7 Survival. Notwithstanding the foregoing, Sections 2.2, 2.3,
2.4, 2.5, 3, 4, 5, 6, 7, 8, 9, 10, 11, 12 and 13 will survive
any expiration or termination of this Agreement, until by their
own terms they are fulfilled.
8 Export Restrictions. You shall adhere to all applicable
U.S., European, and other export laws, including but not
limited to the U.S. Export Administration Regulations ("EAR"),
(15 C.F.R. Sections 730 through 774), and E.U. Council
Regulation (EC) No 428/2009 of 5 May 2009. Further, pursuant
to Section 740.6 of the EAR, you hereby certify that, except
pursuant to a license granted by the United States Department
of Commerce Bureau of Industry and Security or as otherwise
permitted pursuant to a License Exception under the EAR, you
will not (1) export, re-export or release to a national of a
country in Country Groups D:1, E:1 or E:2 any restricted
technology, software, or source code you receive from AMD, or
(2) export to Country Groups D:1, E:1 or E:2 the direct product
of such technology or software, if such foreign produced direct
product is subject to national security controls as identified
on the Commerce Control List (currently found in Supplement 1
to Part 774 of EAR). For the most current Country Group
listings, or for additional information about the EAR or your
obligations under those regulations, please refer to the U.S.

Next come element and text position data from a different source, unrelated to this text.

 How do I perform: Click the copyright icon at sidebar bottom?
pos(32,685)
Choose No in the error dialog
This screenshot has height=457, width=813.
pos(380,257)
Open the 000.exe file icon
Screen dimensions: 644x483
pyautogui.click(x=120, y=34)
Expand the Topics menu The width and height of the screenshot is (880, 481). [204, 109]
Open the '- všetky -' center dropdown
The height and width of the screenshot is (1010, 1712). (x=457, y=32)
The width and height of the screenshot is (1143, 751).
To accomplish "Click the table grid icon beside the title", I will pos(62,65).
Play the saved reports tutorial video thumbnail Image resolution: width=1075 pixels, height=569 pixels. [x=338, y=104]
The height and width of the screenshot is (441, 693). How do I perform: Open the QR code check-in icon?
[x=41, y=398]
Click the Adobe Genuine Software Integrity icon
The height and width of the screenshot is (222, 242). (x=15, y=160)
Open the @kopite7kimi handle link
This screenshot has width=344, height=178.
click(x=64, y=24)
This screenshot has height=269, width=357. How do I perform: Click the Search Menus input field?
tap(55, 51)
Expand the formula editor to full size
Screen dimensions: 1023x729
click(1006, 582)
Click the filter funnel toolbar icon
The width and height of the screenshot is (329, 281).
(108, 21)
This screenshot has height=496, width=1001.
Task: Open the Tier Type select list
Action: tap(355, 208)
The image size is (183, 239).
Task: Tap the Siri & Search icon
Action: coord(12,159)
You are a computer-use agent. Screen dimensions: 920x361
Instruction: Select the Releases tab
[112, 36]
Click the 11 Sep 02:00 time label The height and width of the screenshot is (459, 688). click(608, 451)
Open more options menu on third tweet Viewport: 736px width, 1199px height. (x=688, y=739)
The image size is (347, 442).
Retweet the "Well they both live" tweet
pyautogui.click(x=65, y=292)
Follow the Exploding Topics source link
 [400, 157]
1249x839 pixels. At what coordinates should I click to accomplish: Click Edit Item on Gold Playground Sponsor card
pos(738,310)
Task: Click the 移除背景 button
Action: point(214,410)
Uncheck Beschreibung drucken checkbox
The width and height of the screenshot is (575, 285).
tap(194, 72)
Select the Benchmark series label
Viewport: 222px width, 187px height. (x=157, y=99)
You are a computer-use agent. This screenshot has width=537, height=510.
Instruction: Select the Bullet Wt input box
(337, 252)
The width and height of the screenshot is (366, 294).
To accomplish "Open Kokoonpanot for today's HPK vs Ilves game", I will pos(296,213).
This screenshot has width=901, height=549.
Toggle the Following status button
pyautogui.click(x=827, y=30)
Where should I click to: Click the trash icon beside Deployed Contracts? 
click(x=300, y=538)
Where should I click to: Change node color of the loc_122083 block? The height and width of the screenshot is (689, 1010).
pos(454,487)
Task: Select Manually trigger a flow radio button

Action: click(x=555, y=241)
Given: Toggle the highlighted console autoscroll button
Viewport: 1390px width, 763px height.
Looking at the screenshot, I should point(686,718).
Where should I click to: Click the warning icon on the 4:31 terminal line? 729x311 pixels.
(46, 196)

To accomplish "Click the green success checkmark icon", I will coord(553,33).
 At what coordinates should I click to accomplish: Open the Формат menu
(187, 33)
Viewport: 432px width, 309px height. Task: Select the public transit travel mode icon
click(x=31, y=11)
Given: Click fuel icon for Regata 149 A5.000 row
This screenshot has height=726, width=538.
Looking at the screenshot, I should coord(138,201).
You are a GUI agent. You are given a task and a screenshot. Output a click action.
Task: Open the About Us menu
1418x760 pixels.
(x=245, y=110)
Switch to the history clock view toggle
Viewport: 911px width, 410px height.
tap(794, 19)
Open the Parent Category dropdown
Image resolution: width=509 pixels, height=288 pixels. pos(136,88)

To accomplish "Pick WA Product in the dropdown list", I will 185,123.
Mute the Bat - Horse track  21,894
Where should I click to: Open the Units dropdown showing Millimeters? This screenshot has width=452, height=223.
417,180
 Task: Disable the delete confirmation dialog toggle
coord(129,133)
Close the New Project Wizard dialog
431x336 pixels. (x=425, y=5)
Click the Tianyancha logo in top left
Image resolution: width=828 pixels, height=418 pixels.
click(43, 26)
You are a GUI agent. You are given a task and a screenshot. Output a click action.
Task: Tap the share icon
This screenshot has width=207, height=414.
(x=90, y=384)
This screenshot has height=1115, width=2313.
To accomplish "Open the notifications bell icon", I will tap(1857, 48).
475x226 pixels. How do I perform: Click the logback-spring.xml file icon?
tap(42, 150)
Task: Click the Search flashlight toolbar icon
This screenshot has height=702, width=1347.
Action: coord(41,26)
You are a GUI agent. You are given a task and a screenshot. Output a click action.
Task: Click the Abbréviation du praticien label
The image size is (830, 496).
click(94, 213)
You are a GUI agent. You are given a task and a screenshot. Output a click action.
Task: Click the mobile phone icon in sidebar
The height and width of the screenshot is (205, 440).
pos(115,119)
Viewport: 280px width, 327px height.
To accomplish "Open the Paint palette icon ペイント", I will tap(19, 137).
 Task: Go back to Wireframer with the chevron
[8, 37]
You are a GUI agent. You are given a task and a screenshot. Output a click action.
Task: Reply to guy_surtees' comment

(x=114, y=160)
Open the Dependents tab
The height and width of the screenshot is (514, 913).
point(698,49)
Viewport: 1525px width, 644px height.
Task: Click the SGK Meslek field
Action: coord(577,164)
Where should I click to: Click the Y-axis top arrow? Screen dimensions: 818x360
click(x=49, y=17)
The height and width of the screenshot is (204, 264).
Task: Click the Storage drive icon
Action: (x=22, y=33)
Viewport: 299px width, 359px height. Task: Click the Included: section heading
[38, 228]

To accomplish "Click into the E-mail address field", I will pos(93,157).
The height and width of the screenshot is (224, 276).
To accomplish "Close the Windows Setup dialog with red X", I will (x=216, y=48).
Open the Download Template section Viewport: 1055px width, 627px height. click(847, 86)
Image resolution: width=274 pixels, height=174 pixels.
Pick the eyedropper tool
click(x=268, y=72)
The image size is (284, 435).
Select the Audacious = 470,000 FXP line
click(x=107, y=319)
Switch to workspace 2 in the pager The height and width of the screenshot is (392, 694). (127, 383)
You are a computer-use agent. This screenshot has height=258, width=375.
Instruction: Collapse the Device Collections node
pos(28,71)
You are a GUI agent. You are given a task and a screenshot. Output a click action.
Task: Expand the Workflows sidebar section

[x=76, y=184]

Bureau of Industry and Security's website at
http://www.bis.doc.gov/.
9. U.S. Government Restricted Rights. The Licensed Materials
are provided with "RESTRICTED RIGHTS." Use, duplication or
disclosure by the Government is subject to restrictions as set
forth in FAR 52.227-14 and DFAR 252.227-7013, et seq., or its
successor. Use of the Licensed Materials by the Government
constitutes acknowledgement of AMD's proprietary rights in
them.
10. Governing Law. This Agreement will be governed under the
laws of Texas, excluding the conflicts of law rules, and is
deemed to have been executed and performed in Austin, Texas.
11. Equitable Remedies. You acknowledge that your breach of
this Agreement may cause irreparable damage to AMD and agree
that AMD shall be entitled to seek injunctive relief under this
Agreement, as well as such further relief as may be granted by
a court of competent jurisdiction.
12. General. You may not assign this Agreement. Any attempted
assignment by you will be null and void. The parties do not
intend that any agency or partnership relationship be created
between them by this Agreement. Each
provision of this Agreement shall be interpreted in such a
manner as to be effective and valid under applicable law.
However, in the event that any provision of this Agreement
becomes or is declared unenforceable by any court of
competent jurisdiction, such provision shall be deemed deleted
and the remainder of this Agreement shall remain in full force
and effect
13. Entire Agreement. This Agreement sets forth the entire
agreement and understanding between the parties and supersedes
and merges all prior and contemporaneous oral and/or written
agreements, discussions and
understandings concerning the subject matter hereof. This
Agreement may not be modified except by a written instrument
executed by the parties. No waiver or modification of any
provision of this Agreement shall be binding unless made in
writing and signed by an authorized representative of each
party.
If you agree to abide by the terms and conditions of this
Agreement, please press "Accept." If you do not agree to abide
by the terms and conditions of this Agreement, press "Decline"
and you may not use or access the Licensed
Materials.
By clicking accept, you confirm that you are neither a resident
nor a national of Cuba, Iran, North Korea, the Sudan or Syria.